Transplants slowly increased as more evidence proved liver and kidney recipients with HIV survived at rates similar to patients without the virus. But by the 2000s, the medical community and advocates wanted more. Prospective donors with HIV could not donate their organs, as Congress had banned the practice.

The push for change resulted in the HIV Organ Policy Equity Act, known as the HOPE Act, in 2013. This federal law allowed organ transplants between people with HIV in clinical trials. The legislation drastically cuts the waiting time for recipients with HIV who are willing to accept an organ from a person with the virus from years to months, Florman said. Only patients with HIV are allowed to accept these organs.

Kidney and liver transplants began under the HOPE Act three years after the legislation passed. As of March 24, 116 HOPE Act kidney and liver transplants have taken place.

UNOS does not track HIV status information for transplant candidates on its waiting list. But, as of March 8, 221 registrants have indicated they would be willing to accept a kidney or liver from a donor who has HIV.

Under the HOPE Act, recipients and living donors must meet requirements like undetectable levels of HIV, a normal CD4 count — an important type of white blood cell — and no opportunistic infections. Deceased donors are highly scrutinized to make sure they do not have a strain of HIV that is difficult to manage or treat, Florman said.

Researchers are seeking to expand the HOPE Act protocol to other organs. Dr. David Klassen, the chief medical officer for UNOS, said the Johns Hopkins living donor transplant opens up a promising new avenue for both organ recipients and donors living with HIV.

“As we accumulate more safety data, I think it is possible that the HOPE Act could become a standard of care possibly in the next couple of years,” said Klassen. “At some point, I think this will move into the mainstream.”

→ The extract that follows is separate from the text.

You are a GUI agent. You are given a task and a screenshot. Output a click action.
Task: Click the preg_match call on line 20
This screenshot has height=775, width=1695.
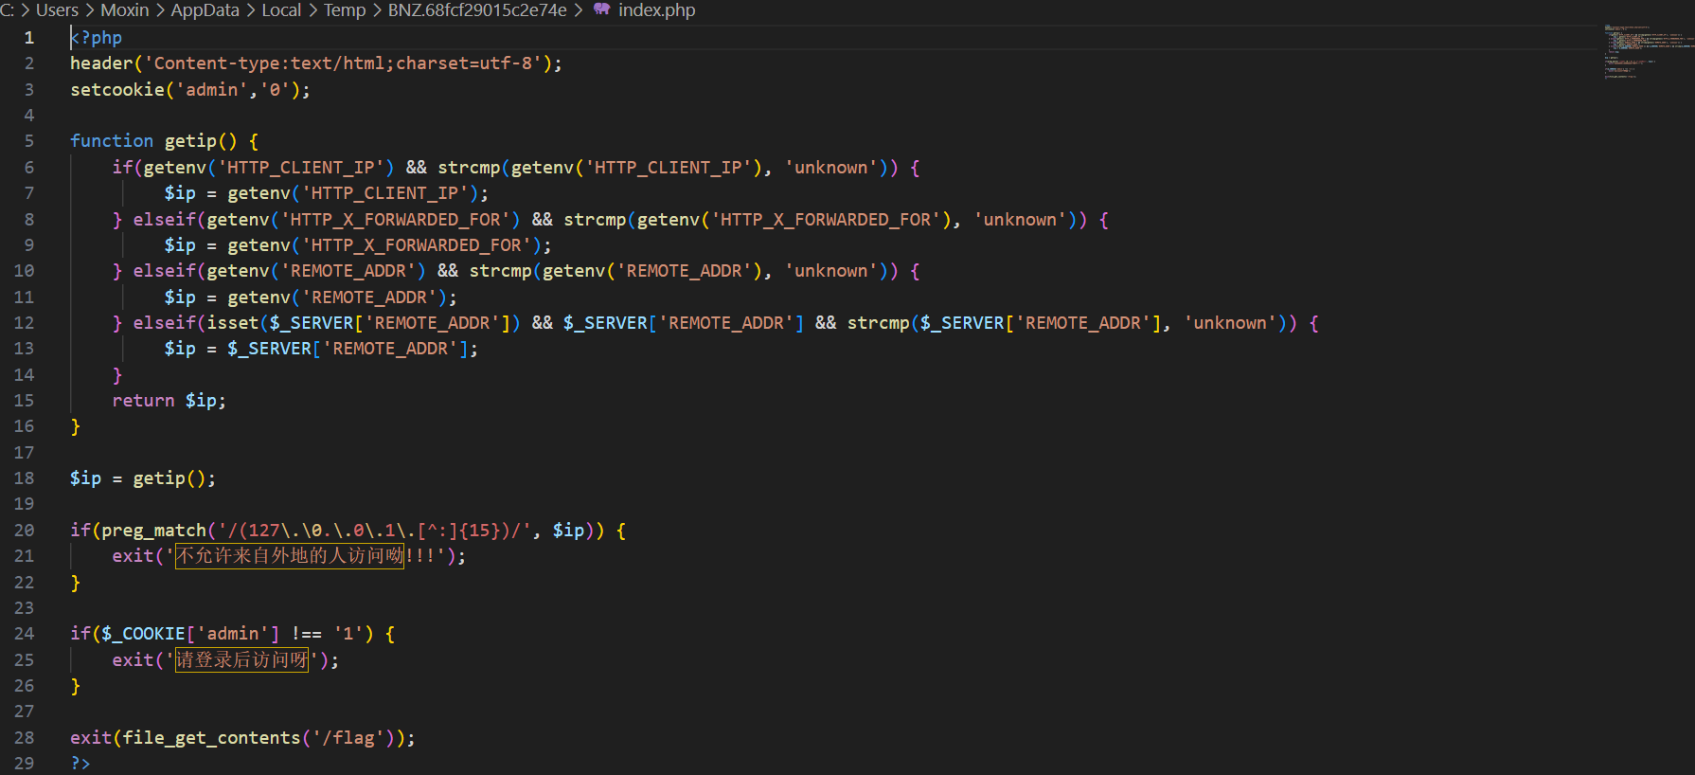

Some view the legislation not only as an avenue to advance medicine, but also to challenge how people perceive HIV. The ability to donate an organ implies a certain level of health that was once thought impossible in people living with HIV, said Peter Stock, professor of surgery at the University of California-San Francisco and one of the pioneering surgeons in HIV organ transplants.

“It used to be a death sentence,” he said of HIV. “And now we’re transplanting them.”

Dr. Christine Durand, another Johns Hopkins surgeon involved in the organ transplant, encouraged those living with HIV to sign their organ donor cards and contact their local transplant center if they’re interested in living donation.

“I am hoping this leads to a ripple effect,” said Durand. “And many people with HIV will be inspired to sign up as an organ donor as a result.”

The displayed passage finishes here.